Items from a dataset

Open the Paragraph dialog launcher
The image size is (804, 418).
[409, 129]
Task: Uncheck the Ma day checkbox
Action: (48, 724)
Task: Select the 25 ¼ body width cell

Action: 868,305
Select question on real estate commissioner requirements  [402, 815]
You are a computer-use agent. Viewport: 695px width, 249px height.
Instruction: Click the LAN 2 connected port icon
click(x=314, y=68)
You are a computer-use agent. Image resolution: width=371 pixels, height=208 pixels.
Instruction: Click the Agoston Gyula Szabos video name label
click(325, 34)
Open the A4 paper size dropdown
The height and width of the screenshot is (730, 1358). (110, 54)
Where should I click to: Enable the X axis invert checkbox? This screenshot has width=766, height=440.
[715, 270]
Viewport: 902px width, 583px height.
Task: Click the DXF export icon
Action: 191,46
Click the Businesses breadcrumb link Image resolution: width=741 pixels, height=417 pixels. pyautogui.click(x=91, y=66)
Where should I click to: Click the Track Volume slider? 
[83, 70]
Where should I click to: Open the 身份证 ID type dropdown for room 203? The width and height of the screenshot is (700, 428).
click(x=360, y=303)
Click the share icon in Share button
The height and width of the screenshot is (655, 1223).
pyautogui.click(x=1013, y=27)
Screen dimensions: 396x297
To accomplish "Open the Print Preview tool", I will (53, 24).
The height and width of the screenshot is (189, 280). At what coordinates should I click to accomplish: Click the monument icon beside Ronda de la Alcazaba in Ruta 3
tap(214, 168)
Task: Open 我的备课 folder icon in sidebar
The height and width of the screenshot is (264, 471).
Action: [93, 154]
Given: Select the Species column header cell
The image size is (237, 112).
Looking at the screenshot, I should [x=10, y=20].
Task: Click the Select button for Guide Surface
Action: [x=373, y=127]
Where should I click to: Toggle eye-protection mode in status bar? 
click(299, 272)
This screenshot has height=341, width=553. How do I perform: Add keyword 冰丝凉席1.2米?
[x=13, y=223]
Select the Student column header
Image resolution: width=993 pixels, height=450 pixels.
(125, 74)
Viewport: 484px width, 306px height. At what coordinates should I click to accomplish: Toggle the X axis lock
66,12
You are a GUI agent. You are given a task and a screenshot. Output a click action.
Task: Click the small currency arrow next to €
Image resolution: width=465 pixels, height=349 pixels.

Exercise aim =>
The only acceptable answer is a number: how many lines in the data above hold the word "column".

Response box =>
2